● **Task details**:
What is needed is an exact copy of all the records.

*** Data to examine

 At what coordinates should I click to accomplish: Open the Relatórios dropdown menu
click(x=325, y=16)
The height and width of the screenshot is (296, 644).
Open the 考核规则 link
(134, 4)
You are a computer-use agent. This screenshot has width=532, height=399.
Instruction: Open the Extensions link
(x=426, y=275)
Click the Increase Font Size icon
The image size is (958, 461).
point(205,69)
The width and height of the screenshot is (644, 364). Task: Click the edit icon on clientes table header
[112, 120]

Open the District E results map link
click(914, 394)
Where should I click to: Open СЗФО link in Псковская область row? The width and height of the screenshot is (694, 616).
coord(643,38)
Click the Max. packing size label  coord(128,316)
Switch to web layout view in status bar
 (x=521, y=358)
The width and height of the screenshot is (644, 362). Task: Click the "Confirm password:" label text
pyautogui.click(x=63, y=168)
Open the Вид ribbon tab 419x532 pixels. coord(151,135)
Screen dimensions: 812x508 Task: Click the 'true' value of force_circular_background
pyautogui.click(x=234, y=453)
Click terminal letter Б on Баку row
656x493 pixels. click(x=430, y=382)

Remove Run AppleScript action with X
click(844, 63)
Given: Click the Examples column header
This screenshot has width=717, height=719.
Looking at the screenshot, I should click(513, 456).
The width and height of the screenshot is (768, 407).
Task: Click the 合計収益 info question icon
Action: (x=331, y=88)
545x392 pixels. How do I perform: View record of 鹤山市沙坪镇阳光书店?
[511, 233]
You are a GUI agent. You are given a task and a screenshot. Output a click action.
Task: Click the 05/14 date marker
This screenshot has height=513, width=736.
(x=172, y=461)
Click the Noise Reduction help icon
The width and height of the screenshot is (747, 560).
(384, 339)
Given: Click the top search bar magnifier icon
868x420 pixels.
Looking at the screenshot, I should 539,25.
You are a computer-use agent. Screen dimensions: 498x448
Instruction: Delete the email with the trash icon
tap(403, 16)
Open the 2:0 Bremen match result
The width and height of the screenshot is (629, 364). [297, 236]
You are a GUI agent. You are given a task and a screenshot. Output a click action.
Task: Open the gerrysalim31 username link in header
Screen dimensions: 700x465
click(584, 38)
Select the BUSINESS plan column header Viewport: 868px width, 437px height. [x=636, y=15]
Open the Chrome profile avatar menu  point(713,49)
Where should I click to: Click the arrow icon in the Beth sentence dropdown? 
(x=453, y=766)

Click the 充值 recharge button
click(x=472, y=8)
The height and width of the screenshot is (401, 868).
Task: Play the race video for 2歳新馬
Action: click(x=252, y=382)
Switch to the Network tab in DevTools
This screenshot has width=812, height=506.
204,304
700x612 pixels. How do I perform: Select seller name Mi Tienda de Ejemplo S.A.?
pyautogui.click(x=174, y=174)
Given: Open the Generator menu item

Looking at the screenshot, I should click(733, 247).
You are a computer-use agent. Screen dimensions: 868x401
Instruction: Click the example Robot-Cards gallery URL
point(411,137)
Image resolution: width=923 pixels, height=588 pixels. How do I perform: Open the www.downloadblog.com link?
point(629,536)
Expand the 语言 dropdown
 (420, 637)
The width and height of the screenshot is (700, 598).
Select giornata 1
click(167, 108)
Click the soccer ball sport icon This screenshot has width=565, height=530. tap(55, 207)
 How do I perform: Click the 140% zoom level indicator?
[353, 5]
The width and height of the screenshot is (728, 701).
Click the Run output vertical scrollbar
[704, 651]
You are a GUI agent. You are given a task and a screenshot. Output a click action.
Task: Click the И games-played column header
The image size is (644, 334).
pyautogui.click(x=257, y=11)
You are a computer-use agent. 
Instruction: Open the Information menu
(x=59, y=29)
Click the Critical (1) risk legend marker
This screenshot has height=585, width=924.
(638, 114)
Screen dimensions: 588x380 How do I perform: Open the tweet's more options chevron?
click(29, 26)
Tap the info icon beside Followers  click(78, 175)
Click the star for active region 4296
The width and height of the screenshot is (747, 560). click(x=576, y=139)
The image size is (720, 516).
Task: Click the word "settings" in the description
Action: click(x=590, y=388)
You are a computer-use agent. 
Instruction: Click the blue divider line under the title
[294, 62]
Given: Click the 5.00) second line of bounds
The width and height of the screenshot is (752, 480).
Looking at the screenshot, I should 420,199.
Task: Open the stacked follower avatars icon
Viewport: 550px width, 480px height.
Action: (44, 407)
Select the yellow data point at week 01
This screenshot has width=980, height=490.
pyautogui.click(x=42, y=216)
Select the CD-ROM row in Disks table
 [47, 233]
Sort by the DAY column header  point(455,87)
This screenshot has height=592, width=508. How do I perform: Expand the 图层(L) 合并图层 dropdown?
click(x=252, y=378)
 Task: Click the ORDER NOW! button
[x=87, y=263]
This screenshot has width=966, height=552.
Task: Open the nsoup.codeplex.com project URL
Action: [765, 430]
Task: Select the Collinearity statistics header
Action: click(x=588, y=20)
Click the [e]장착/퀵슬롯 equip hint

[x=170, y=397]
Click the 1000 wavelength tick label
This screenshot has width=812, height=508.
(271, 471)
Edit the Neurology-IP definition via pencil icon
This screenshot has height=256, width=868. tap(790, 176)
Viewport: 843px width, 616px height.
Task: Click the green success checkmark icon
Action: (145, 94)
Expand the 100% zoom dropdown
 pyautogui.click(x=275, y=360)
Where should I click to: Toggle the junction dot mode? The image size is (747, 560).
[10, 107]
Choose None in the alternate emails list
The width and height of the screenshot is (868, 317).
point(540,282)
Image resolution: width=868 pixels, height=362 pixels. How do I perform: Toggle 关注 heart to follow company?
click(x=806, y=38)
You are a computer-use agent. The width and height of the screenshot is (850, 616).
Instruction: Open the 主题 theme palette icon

******

● **Answer section**:
 At what coordinates should I click to accomplish: Open the Relatórios dropdown menu
click(x=325, y=16)
The height and width of the screenshot is (296, 644).
Open the 考核规则 link
(134, 4)
You are a computer-use agent. This screenshot has width=532, height=399.
Instruction: Open the Extensions link
(x=426, y=275)
Click the Increase Font Size icon
The image size is (958, 461).
point(205,69)
The width and height of the screenshot is (644, 364). Task: Click the edit icon on clientes table header
[112, 120]

Open the District E results map link
click(914, 394)
Where should I click to: Open СЗФО link in Псковская область row? The width and height of the screenshot is (694, 616).
coord(643,38)
Click the Max. packing size label  coord(128,316)
Switch to web layout view in status bar
 (x=521, y=358)
The width and height of the screenshot is (644, 362). Task: Click the "Confirm password:" label text
pyautogui.click(x=63, y=168)
Open the Вид ribbon tab 419x532 pixels. coord(151,135)
Screen dimensions: 812x508 Task: Click the 'true' value of force_circular_background
pyautogui.click(x=234, y=453)
Click terminal letter Б on Баку row
656x493 pixels. click(x=430, y=382)

Remove Run AppleScript action with X
click(844, 63)
Given: Click the Examples column header
This screenshot has width=717, height=719.
Looking at the screenshot, I should click(513, 456).
The width and height of the screenshot is (768, 407).
Task: Click the 合計収益 info question icon
Action: (x=331, y=88)
545x392 pixels. How do I perform: View record of 鹤山市沙坪镇阳光书店?
[511, 233]
You are a GUI agent. You are given a task and a screenshot. Output a click action.
Task: Click the 05/14 date marker
This screenshot has height=513, width=736.
(x=172, y=461)
Click the Noise Reduction help icon
The width and height of the screenshot is (747, 560).
(384, 339)
Given: Click the top search bar magnifier icon
868x420 pixels.
Looking at the screenshot, I should 539,25.
You are a computer-use agent. Screen dimensions: 498x448
Instruction: Delete the email with the trash icon
tap(403, 16)
Open the 2:0 Bremen match result
The width and height of the screenshot is (629, 364). [297, 236]
You are a GUI agent. You are given a task and a screenshot. Output a click action.
Task: Open the gerrysalim31 username link in header
Screen dimensions: 700x465
click(584, 38)
Select the BUSINESS plan column header Viewport: 868px width, 437px height. [x=636, y=15]
Open the Chrome profile avatar menu  point(713,49)
Where should I click to: Click the arrow icon in the Beth sentence dropdown? 
(x=453, y=766)

Click the 充值 recharge button
click(x=472, y=8)
The height and width of the screenshot is (401, 868).
Task: Play the race video for 2歳新馬
Action: click(x=252, y=382)
Switch to the Network tab in DevTools
This screenshot has width=812, height=506.
204,304
700x612 pixels. How do I perform: Select seller name Mi Tienda de Ejemplo S.A.?
pyautogui.click(x=174, y=174)
Given: Open the Generator menu item

Looking at the screenshot, I should click(733, 247).
You are a computer-use agent. Screen dimensions: 868x401
Instruction: Click the example Robot-Cards gallery URL
point(411,137)
Image resolution: width=923 pixels, height=588 pixels. How do I perform: Open the www.downloadblog.com link?
point(629,536)
Expand the 语言 dropdown
 (420, 637)
The width and height of the screenshot is (700, 598).
Select giornata 1
click(167, 108)
Click the soccer ball sport icon This screenshot has width=565, height=530. tap(55, 207)
 How do I perform: Click the 140% zoom level indicator?
[353, 5]
The width and height of the screenshot is (728, 701).
Click the Run output vertical scrollbar
[704, 651]
You are a GUI agent. You are given a task and a screenshot. Output a click action.
Task: Click the И games-played column header
The image size is (644, 334).
pyautogui.click(x=257, y=11)
You are a computer-use agent. 
Instruction: Open the Information menu
(x=59, y=29)
Click the Critical (1) risk legend marker
This screenshot has height=585, width=924.
(638, 114)
Screen dimensions: 588x380 How do I perform: Open the tweet's more options chevron?
click(29, 26)
Tap the info icon beside Followers  click(78, 175)
Click the star for active region 4296
The width and height of the screenshot is (747, 560). click(x=576, y=139)
The image size is (720, 516).
Task: Click the word "settings" in the description
Action: click(x=590, y=388)
You are a computer-use agent. 
Instruction: Click the blue divider line under the title
[294, 62]
Given: Click the 5.00) second line of bounds
The width and height of the screenshot is (752, 480).
Looking at the screenshot, I should 420,199.
Task: Open the stacked follower avatars icon
Viewport: 550px width, 480px height.
Action: (44, 407)
Select the yellow data point at week 01
This screenshot has width=980, height=490.
pyautogui.click(x=42, y=216)
Select the CD-ROM row in Disks table
 [47, 233]
Sort by the DAY column header  point(455,87)
This screenshot has height=592, width=508. How do I perform: Expand the 图层(L) 合并图层 dropdown?
click(x=252, y=378)
 Task: Click the ORDER NOW! button
[x=87, y=263]
This screenshot has width=966, height=552.
Task: Open the nsoup.codeplex.com project URL
Action: [765, 430]
Task: Select the Collinearity statistics header
Action: click(x=588, y=20)
Click the [e]장착/퀵슬롯 equip hint

[x=170, y=397]
Click the 1000 wavelength tick label
This screenshot has width=812, height=508.
(271, 471)
Edit the Neurology-IP definition via pencil icon
This screenshot has height=256, width=868. tap(790, 176)
Viewport: 843px width, 616px height.
Task: Click the green success checkmark icon
Action: (145, 94)
Expand the 100% zoom dropdown
 pyautogui.click(x=275, y=360)
Where should I click to: Toggle the junction dot mode? The image size is (747, 560).
[10, 107]
Choose None in the alternate emails list
The width and height of the screenshot is (868, 317).
point(540,282)
Image resolution: width=868 pixels, height=362 pixels. How do I perform: Toggle 关注 heart to follow company?
click(x=806, y=38)
You are a computer-use agent. The width and height of the screenshot is (850, 616).
Instruction: Open the 主题 theme palette icon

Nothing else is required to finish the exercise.